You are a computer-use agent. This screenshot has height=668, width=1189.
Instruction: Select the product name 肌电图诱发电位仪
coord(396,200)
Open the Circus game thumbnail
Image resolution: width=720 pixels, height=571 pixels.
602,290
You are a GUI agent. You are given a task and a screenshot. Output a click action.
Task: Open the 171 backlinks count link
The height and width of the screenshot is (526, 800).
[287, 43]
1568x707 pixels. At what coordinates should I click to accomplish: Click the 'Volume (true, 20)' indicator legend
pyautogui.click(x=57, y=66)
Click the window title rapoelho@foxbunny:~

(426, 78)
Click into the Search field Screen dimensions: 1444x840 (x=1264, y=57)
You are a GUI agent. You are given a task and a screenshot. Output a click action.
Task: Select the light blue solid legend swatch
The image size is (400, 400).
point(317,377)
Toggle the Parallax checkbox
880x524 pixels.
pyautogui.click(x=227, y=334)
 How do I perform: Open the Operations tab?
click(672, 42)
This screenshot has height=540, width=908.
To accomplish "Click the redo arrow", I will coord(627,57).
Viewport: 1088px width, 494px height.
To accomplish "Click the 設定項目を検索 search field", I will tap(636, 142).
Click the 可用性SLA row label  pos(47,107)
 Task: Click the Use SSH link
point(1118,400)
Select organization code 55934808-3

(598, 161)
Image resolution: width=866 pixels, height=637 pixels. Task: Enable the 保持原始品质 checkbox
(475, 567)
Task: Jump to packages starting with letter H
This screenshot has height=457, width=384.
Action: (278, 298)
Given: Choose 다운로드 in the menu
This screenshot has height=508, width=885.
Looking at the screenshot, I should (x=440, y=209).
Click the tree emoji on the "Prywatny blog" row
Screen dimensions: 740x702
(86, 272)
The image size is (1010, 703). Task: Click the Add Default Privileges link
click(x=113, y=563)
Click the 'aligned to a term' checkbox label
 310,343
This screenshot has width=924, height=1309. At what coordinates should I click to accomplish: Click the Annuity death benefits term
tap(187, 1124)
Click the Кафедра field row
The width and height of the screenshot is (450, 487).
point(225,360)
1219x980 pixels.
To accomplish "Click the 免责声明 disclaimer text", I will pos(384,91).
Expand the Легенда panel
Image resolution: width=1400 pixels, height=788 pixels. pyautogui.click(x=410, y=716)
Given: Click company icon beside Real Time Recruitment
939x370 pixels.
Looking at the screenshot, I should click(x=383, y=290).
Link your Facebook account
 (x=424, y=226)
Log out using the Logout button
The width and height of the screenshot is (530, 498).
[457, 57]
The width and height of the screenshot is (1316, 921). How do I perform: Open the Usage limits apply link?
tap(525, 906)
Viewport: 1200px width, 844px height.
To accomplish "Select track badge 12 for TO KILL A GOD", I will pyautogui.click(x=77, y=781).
....
Task:
Answer with a single number: the count of lines above that contain the string "field".

Exercise solution:
3